PASSAGE TO READ START
American online clothing platform

GOAT is an American online platform offering sneakers, streetwear, luxury apparel and accessories through the primary and resale markets. Founded in 2015, GOAT has 50 million members and over 1,000,000 sellers across 170 countries on its platform.

==History==
GOAT was founded by Eddy Lu and Daishin Sugano in July 2015. The idea for the platform was inspired by a purchase of sneakers by Sugano which turned out to be fake. Lu and Sugano launched GOAT as an online sneaker platform that would authenticate purchases to ensure no counterfeit shoes were sold.

In February 2018, GOAT announced the acquisition of Flight Club, creating an omni-channel approach for the business. The brands operate independently, as GOAT focuses on mobile and web listings, while Flight Club focuses on global retail and e-commerce consignment. In July 2019, GOAT launched in China.
PASSAGE TO READ END
DATA SUPPLIED START
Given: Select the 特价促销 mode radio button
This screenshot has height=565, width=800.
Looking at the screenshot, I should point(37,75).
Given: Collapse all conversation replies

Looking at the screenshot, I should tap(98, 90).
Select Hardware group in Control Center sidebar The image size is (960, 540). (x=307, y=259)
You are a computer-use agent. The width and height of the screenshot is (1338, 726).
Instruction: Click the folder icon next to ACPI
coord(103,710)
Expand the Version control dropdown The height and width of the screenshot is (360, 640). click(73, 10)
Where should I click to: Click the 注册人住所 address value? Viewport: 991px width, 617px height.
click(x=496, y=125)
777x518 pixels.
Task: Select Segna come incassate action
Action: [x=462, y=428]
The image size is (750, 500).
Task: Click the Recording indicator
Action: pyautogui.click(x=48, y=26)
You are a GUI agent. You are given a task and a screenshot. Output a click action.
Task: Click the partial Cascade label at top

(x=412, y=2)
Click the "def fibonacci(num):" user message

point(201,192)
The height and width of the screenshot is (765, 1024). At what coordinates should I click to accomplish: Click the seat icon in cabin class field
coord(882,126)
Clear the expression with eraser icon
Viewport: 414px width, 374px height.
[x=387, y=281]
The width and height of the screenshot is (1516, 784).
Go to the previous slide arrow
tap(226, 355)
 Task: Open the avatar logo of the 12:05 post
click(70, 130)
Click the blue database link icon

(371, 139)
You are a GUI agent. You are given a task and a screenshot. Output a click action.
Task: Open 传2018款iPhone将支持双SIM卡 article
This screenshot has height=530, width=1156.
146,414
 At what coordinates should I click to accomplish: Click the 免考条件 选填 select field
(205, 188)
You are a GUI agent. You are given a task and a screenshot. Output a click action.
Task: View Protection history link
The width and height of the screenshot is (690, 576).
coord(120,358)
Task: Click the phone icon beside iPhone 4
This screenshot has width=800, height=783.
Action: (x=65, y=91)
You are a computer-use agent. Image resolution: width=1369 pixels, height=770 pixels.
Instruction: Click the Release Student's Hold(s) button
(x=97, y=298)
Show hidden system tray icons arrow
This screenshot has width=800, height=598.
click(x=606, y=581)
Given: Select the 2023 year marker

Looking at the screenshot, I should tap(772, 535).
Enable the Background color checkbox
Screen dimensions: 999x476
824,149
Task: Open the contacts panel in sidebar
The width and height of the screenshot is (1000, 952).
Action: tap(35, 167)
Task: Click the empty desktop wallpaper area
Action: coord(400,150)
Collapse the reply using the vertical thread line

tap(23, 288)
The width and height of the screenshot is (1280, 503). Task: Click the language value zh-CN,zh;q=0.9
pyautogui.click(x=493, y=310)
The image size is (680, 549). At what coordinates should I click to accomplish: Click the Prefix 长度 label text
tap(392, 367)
DATA SUPPLIED END
QUESTIONS –
1. In the passage about GOAT, what event inspired the idea for the platform?
2. Pick up the passage about GOAT after its last sentence and carry it forward.

EXERCISE RESPONSES –
1. A sneaker purchase by Daishin Sugano that turned out to be fake.

2.
In April 2022, GOAT partnered with French football club Paris-Saint Germain as the official style partner, with the platform's logo appearing on the club's jersey sleeve starting from the 2022-23 season. Collections and campaigns featuring the Parisian club and players such as Kylian Mbappé later emerged from the partnership.

==Platform==
GOAT implements a ship-to-verify model that uses machine learning and human review to verify the authenticity of the sneakers on its platform. In 2019, the platform expanded into new markets and categories to offer luxury and streetwear apparel and accessories.

GOAT has partnered with several luxury brands, including Versace and Bergdorf Goodman, to list their products directly on the platform. By 2022, GOAT had 50 million members and 1,000,000 sellers across 170 countries on its platform.